Lithium projects outside China have been at the mercy of the markets, slowing and expanding as the price of lithium ebbs and flows. But domestic investment has been almost constant. As a result, China is the only country that can take lithium from raw material through to finished batteries without having to rely on imported chemicals or components. That’s mostly due to a political environment that emphasizes reducing the cost of lithium rather than maximizing shareholder value.
But China isn’t producing nearly enough lithium to satisfy its domestic appetite—and besides, only about 10 percent of the material that goes into a battery is actually lithium. The country still relies on imports of cobalt, nickel, copper, and graphite, which ensures a degree of mutual cooperation for now. “It’s really an interwoven system,” says Lukasz Bednarski, a battery materials analyst and author of Lithium: The Global Race for Battery Dominance and the New Energy Revolution. “The Western world and China are sort of codependent.”
Neither side is interested in starting a trade war, which has resulted in a slightly uneasy standoff, Barron says. “If China decides not to export any electric vehicle batteries, countries in the West could decide not to export the nickel to China,” he says. “China doesn’t have the refineries to produce the highest purity nickel.”
The power balance might shift as both sides invest in energy independence. While the West races to build mines and factories, China is starting to exploit untapped sources of lithium in Xinjiang and the salt lakes of the Tibetan plateau.

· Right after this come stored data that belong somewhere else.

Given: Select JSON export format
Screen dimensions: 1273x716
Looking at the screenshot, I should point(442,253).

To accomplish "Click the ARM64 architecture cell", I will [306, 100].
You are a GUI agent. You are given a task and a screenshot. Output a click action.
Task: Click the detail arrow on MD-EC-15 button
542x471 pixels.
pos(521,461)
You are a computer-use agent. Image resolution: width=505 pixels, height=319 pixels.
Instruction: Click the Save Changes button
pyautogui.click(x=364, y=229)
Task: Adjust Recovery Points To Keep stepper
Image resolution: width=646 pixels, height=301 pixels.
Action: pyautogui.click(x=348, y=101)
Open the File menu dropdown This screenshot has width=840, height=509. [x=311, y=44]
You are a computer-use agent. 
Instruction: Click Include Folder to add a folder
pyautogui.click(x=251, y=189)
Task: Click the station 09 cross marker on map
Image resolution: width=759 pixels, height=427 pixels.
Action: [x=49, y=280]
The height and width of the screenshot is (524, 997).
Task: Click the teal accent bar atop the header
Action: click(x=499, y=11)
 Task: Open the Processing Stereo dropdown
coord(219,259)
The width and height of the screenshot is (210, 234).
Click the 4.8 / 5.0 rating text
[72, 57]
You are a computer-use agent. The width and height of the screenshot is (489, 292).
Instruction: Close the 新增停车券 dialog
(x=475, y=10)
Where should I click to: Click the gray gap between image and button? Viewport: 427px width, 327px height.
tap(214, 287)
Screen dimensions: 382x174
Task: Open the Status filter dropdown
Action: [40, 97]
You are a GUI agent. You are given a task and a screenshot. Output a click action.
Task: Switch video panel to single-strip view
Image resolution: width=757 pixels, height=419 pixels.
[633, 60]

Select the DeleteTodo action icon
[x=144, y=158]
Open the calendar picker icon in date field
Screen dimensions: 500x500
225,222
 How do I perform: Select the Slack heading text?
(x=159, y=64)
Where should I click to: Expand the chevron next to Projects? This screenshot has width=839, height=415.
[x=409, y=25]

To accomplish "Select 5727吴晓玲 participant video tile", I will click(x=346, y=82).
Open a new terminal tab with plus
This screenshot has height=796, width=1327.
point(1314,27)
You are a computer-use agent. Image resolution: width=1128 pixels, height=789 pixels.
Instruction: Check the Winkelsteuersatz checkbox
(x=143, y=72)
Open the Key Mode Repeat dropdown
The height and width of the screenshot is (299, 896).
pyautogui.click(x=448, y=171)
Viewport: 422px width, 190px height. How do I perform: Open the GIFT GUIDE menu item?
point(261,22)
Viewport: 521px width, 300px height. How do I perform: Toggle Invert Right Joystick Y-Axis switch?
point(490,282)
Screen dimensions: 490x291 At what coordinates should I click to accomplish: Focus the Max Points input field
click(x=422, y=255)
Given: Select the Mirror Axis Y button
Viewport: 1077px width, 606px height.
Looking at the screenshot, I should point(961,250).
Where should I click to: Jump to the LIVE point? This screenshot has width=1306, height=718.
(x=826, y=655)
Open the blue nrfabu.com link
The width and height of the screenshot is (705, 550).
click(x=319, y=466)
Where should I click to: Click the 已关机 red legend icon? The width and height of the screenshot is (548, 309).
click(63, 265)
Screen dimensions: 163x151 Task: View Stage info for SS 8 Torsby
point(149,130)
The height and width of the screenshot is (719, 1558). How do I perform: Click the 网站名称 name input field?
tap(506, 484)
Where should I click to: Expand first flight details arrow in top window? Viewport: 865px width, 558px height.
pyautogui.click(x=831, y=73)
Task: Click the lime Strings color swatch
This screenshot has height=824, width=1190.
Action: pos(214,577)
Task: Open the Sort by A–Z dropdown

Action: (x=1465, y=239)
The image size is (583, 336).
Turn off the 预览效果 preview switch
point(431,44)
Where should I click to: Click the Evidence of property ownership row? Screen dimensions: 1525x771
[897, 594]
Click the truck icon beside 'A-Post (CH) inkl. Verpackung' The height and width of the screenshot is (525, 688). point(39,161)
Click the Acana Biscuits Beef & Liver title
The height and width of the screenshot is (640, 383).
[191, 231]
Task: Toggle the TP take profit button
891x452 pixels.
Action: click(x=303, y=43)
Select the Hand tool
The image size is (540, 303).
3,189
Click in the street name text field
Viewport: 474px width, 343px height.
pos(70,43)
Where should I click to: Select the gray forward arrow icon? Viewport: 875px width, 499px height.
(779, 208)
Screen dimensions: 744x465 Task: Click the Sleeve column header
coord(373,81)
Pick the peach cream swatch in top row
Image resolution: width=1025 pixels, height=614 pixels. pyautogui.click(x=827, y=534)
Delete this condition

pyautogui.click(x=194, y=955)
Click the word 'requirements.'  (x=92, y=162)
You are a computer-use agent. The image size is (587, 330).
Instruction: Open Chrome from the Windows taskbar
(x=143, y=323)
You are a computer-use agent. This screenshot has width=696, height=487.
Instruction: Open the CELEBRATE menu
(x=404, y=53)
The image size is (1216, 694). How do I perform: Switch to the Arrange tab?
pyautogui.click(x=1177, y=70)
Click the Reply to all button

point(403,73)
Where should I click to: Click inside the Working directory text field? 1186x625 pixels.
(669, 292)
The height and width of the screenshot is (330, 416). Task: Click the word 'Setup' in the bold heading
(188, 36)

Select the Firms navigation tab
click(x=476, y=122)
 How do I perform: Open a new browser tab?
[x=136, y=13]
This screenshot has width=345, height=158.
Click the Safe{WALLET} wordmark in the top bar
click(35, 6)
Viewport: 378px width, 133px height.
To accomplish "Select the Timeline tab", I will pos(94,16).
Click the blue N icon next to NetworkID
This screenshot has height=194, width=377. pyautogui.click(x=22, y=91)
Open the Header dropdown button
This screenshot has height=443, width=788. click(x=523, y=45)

That might come with a human cost: a report by The New York Times found evidence of forced labor at mining operations in Xinjiang, which could be a potential flash point if sanctions designed to protect the Uyghur minority were to stop Western companies from importing chemicals mined in that region.
Ultimately, lithium isn’t fundamentally scarce. As prices rise, new technologies could become more economically viable—a way to extract lithium from seawater, for instance, or an entirely new type of battery chemistry that does away with the need for lithium altogether. In the short term, though, supply crunches could disrupt the switch to EVs. “There might be hiccups—years when the price of raw material skyrockets and there are temporary shortages on the market,” says Bednarski.
Chinese car manufacturers will have a huge advantage if that happens. Already, Chinese brands like Nio and Chinese-owned European brands like MG are launching EVs in the West that are the cheapest on the market. “Chinese-owned Western companies will have a massive advantage over their European or US competitors,” says Barron.
Once operational, the lithium plant in Kwinana will ship 24,000 tons of Australian lithium hydroxide a year. But that lithium, mined in Australia for batteries built in South Korea and Sweden and destined for EVs sold in Europe and the US, is reliant on China at every step of its journey. The shell of the old oil refinery still stands as a monument to the century-long scramble for fossil fuels that reshaped the world, but there’s a new race underway—and China is in the driving seat.